On 3 August 2023, the European Commission endorsed the CHMP's recommendation, issuing a legally binding decision directly impacting all 27 European Union (EU) countries, as well as Iceland, Norway and Liechtenstein (as members of the European Economic Area), and Northern Ireland (which is following EU/EEA centralized procedures until January 2025).
In accordance with the European Commission’s decision to revoke the conditional marketing authorization (MA) for crizanlizumab, Novartis will remove crizanlizumab from the EU/EEA market. Patients who are currently on treatment with crizanlizumab should speak with their healthcare professionals to discuss alternative treatment options.

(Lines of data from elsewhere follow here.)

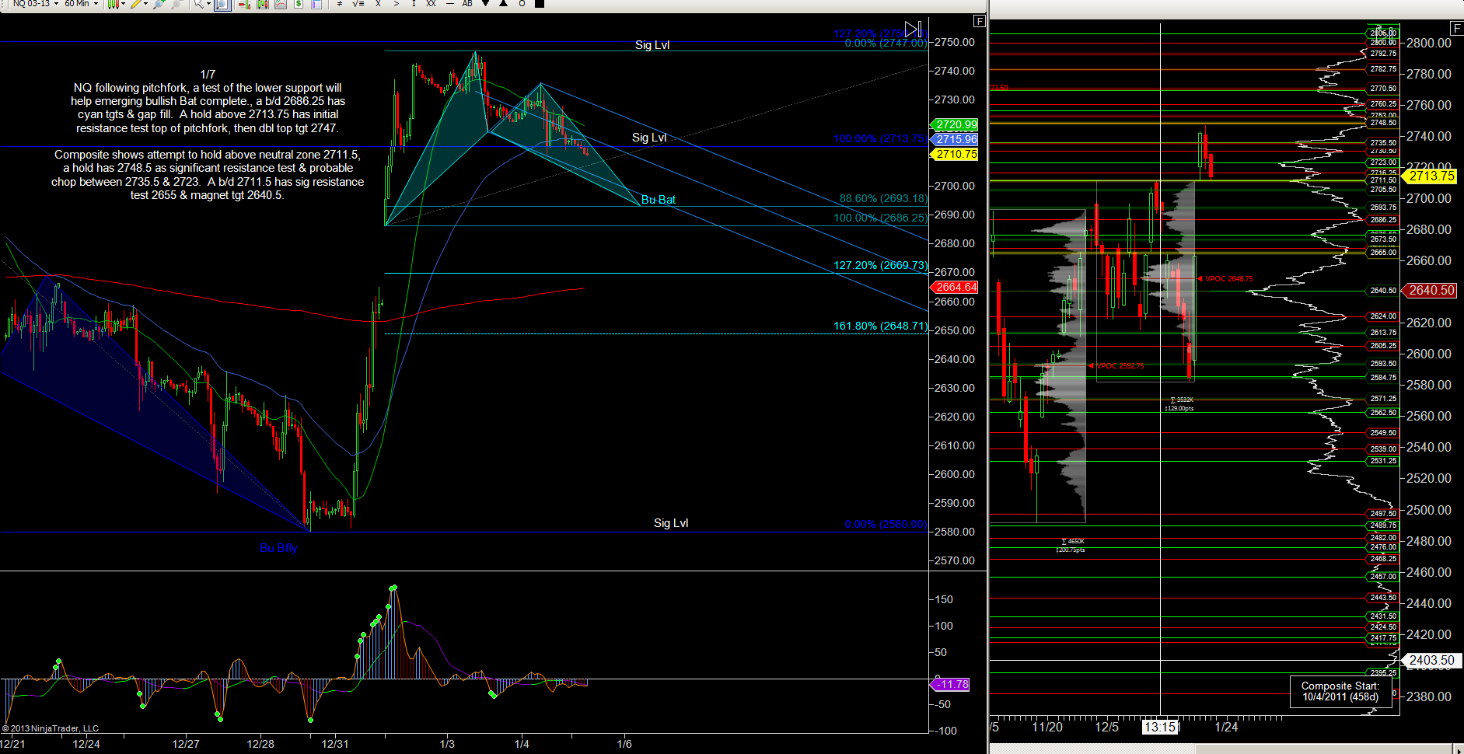The image size is (1464, 754).
Task: Toggle the F button on right chart
Action: tap(1455, 29)
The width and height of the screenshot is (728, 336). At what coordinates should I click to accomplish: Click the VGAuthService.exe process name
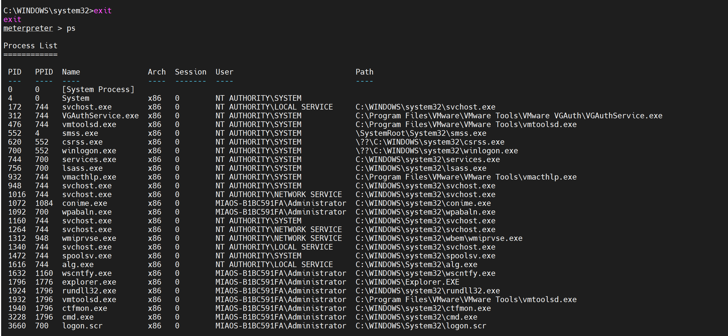tap(100, 116)
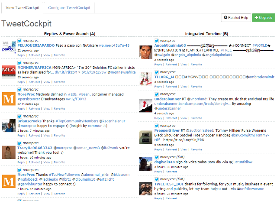Screen dimensions: 277x201
Task: Click the MGN News Africa avatar
Action: (9, 71)
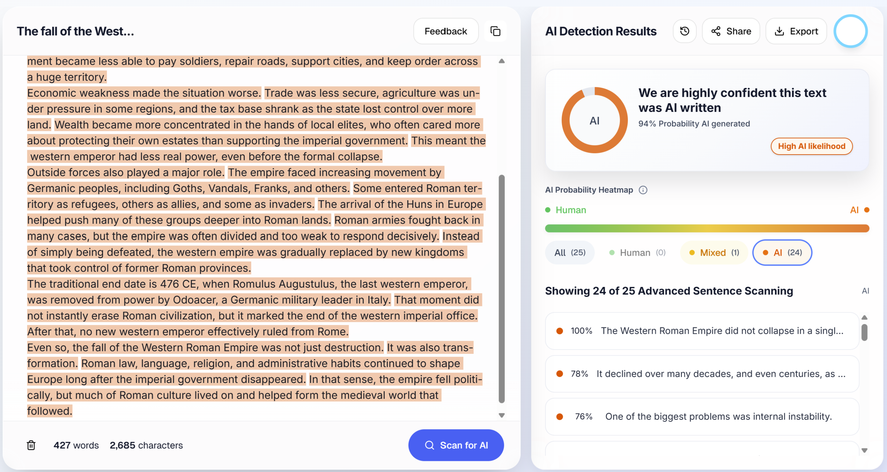
Task: Click the Share button
Action: (731, 31)
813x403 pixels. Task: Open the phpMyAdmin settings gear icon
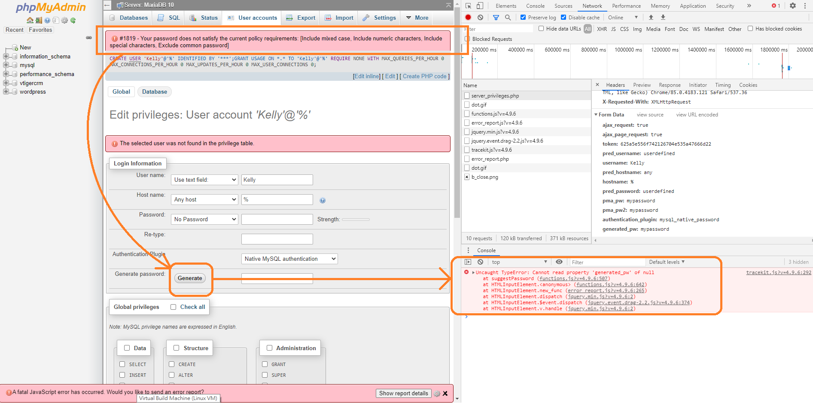coord(64,20)
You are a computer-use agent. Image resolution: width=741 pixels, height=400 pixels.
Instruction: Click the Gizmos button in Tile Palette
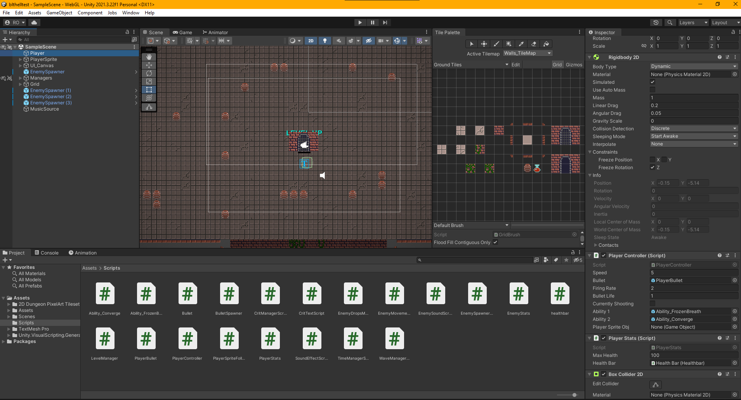click(x=574, y=65)
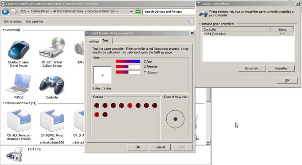
Task: Expand the Devices and Printers breadcrumb dropdown
Action: click(117, 11)
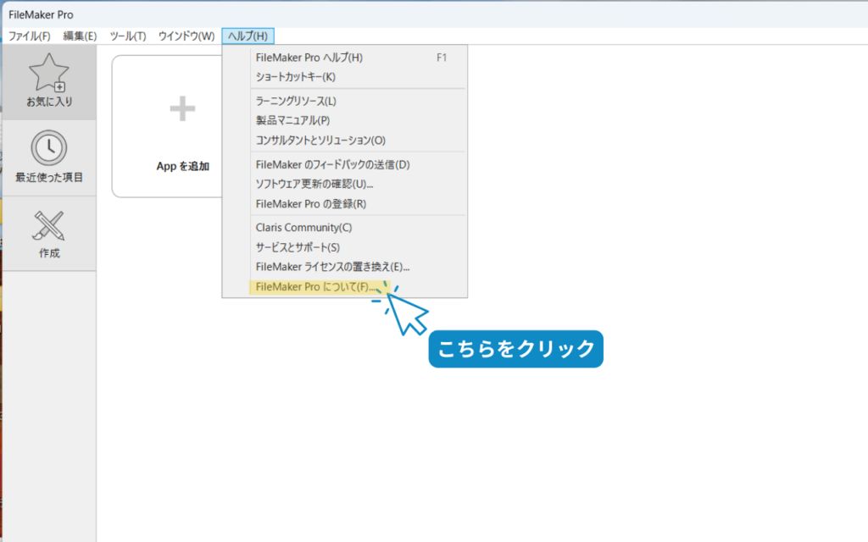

The decision to revoke the conditional MA was based on a review of crizanlizumab under Article 20 of Regulation (EC) No 726/2004, initiated by the EC following the results of the phase III study, STAND (NCT03814746). The STAND study did not demonstrate a statistically significant difference between crizanlizumab 5mg/kg or crizanlizumab 7.5mg/kg and placebo in annualized rates of vaso-occlusive crises leading to a healthcare visit over the first-year post randomization.
It’s important to note that the STAND study results did not suggest new safety concerns with crizanlizumab.
Crizanlizumab remains approved for use by the United States Food and Drug Administration (FDA) for the reduction in frequency of vaso-occlusive crises (pain crises) in adults and pediatric patients aged 16 years or older with sickle cell disease. Novartis continues to discuss the STAND study results with the US FDA and other health authorities globally.